The “project slot” model

Implement your system test process in a way that it organizes a small pool of “slots” for test projects, which are created and deleted ad-hoc. A new test run reserves a slot, thus can create a test project. If the job succeeds, the test project is deleted instantly and releases the slot. But if a test fails then the respective project will be kept for some time and the slot keeps being reserved. Now there are only 2 free “project slots” for the others to use while the developer of the failed job can research her issue.

Of course, once 2 jobs fail at the same time you are down to 1 operative slot, and that cannot be kept any more in case of failure. However, in many situations this strategy will allow your first 2 lucky developers with failed tests to do valuable analysis work. Yes, this is quite a special setup. If you don’t want to do it yourself, why not ask us? :-)

Keep the project, but scale down all pods

If you really need to be tight on resources: Keep the test project for some time but tune down all deployments in it to 0 pods, so that it effectively does not use CPU and memory any more. Yes, this will kill the state of the pods which would have been helpful too. But at least your developers can analyze the test setup and environment (which all too often is the cause for the problems by itself). And if really needed, your developer might be allowed to scale up the pods again and rerun the test to see what really happens.

Don’t constantly overwrite your image stream tags

Per default OpenShift builds put out the built images under a tag “latest”. If all your system tests run against a constant stream of “latest” application images then you might have trouble reconstructing which image a certain test ran against as time marches on and further tests are run by other people. This is even so if you keep the test project of a failed test, like described above.

There are some ways around this, which all end up by providing some sort of qualification of involved resources. If you follow our earlier recommendation of having individual projects for test runs you could copy the current “latest” image to an image stream tag in that project and use it to provide the image to your test deployment. This tag will not be overridden because other test runs use other projects, so the deployment keeps a stable image reference.

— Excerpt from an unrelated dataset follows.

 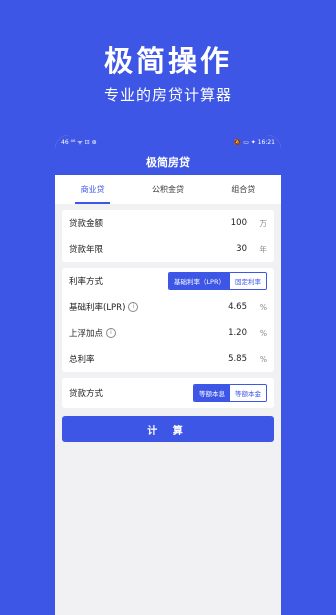 What do you see at coordinates (242, 249) in the screenshot?
I see `loan-years-input: 30` at bounding box center [242, 249].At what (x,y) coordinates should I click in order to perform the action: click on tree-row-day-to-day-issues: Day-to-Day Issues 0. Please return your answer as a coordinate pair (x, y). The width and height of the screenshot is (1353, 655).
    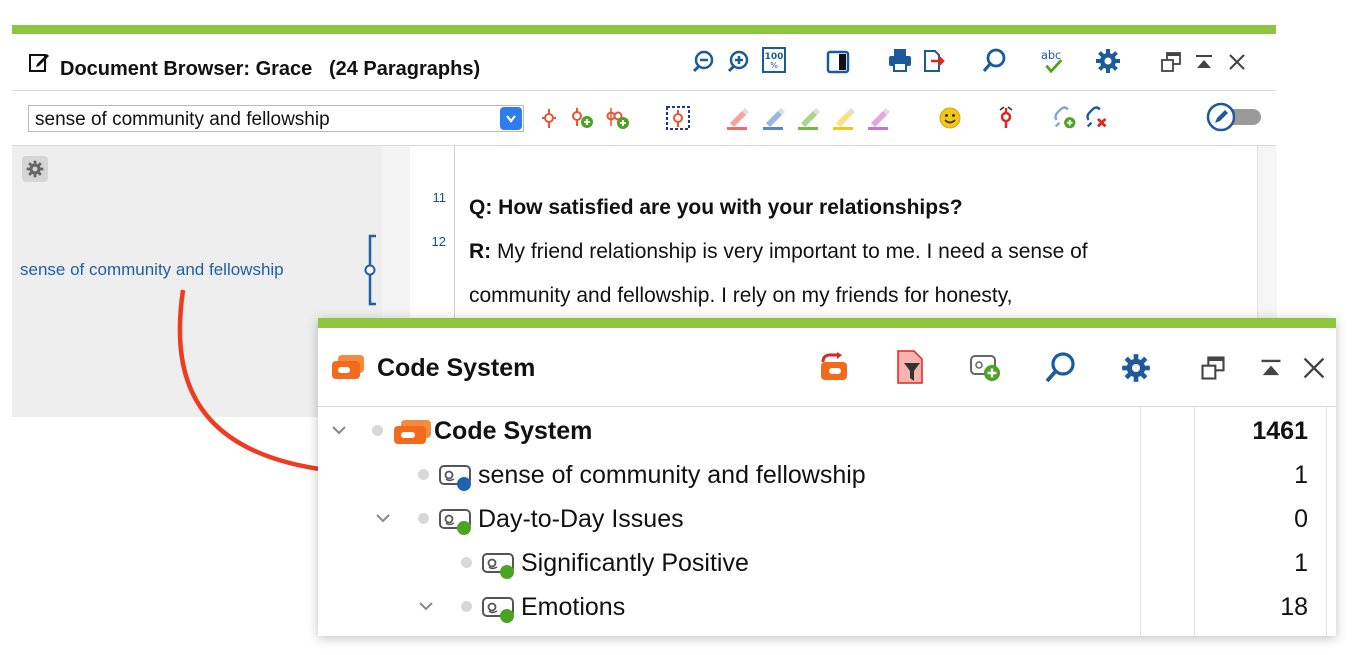
    Looking at the image, I should click on (823, 519).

Or instead you might want to use Git commit ids instead for tags. This most likely introduces the need to auto-generate BuildConfigs (if you don’t already do that) as the target tag of BuildConfigs is unfortunately fixed and cannot be determined for each run. This also introduces the necessity for controlled pruning of old image tags, which however is no big deal with available “oc adm prune” options.

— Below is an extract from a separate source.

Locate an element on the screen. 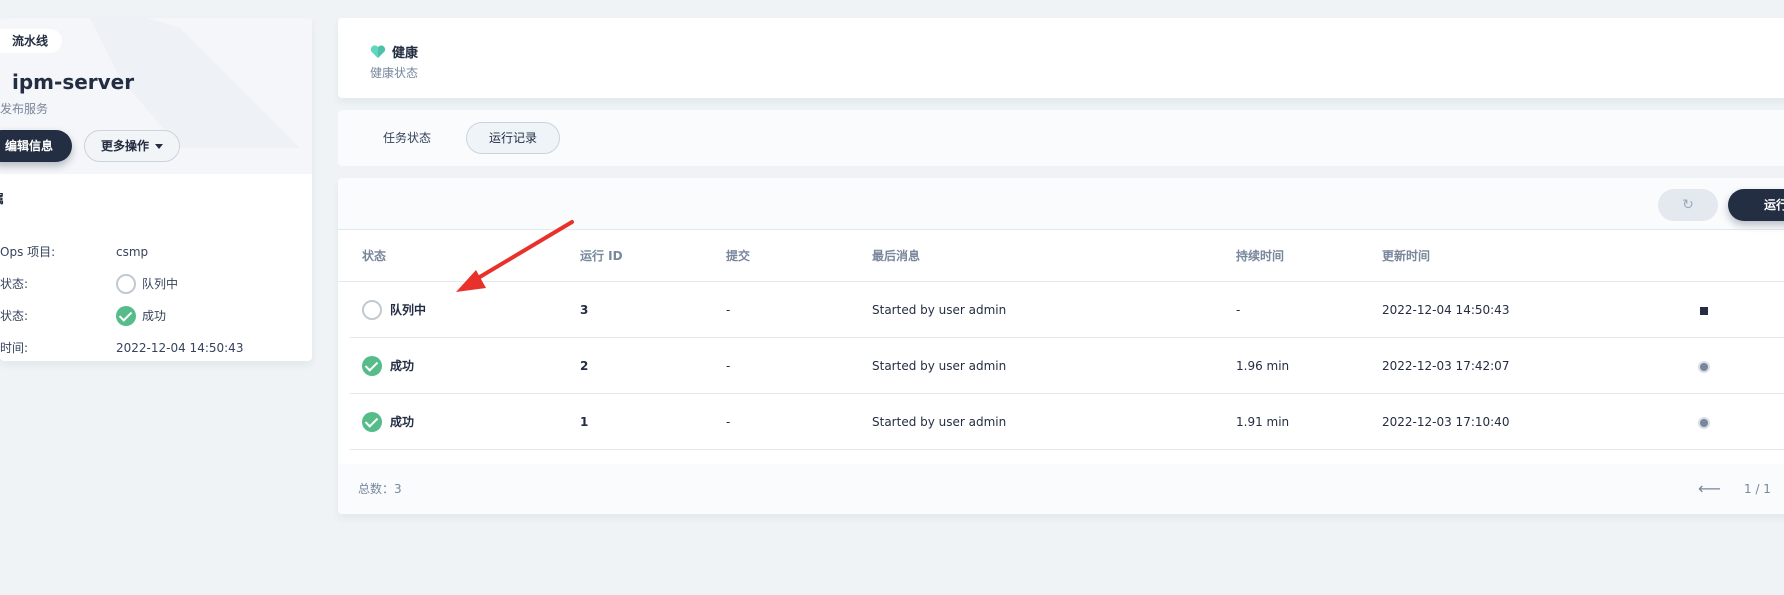 The width and height of the screenshot is (1784, 595). duration-cell: 1.91 min is located at coordinates (1263, 422).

Provide instructions on how to run the system tests locally in OpenShift

Maybe you just cannot preserve the environments of failed system tests. But even if that is not the case it is recommended to provide your developers with instructions how they can run the system tests themselves on their local machine. This is a prerequisite for writing these tests efficiently in the first place, so the developer does not need the pipeline to validate the test on early development stages. The same goes for a developer that analyzes a failed test which is already known to work.

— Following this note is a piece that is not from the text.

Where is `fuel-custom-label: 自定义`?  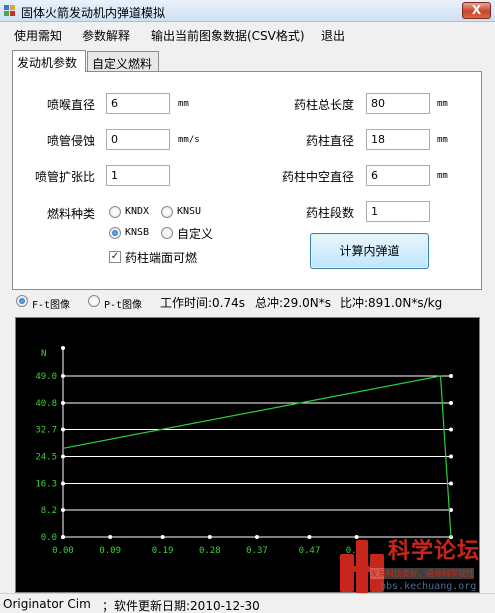
fuel-custom-label: 自定义 is located at coordinates (196, 234).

Often this is still done by running the software locally without anything Docker or OpenShift. That involves the task of setting up several servers locally that are needed by your software: Application server, Database server, Messaging server and whatnot. This setup, which might take quite some time to get right, will almost always deviate from the actual test environment on OpenShift in many ways. So why not also use OpenShift locally to set everything up in there? That setup process is already defined for the CI/CD pipeline and could be reused.

This at first may sound like overkill, but tools like minishift in combination with a “Infrastructure as Code” approach for setting up application environments make it quite easy to accomplish. In the end the setup process will be by far less tedious and will resemble the real test environment much more.

In any case we recommend that your developers should be able to run their application in a local OpenShift, so why not also use that for local system test execution?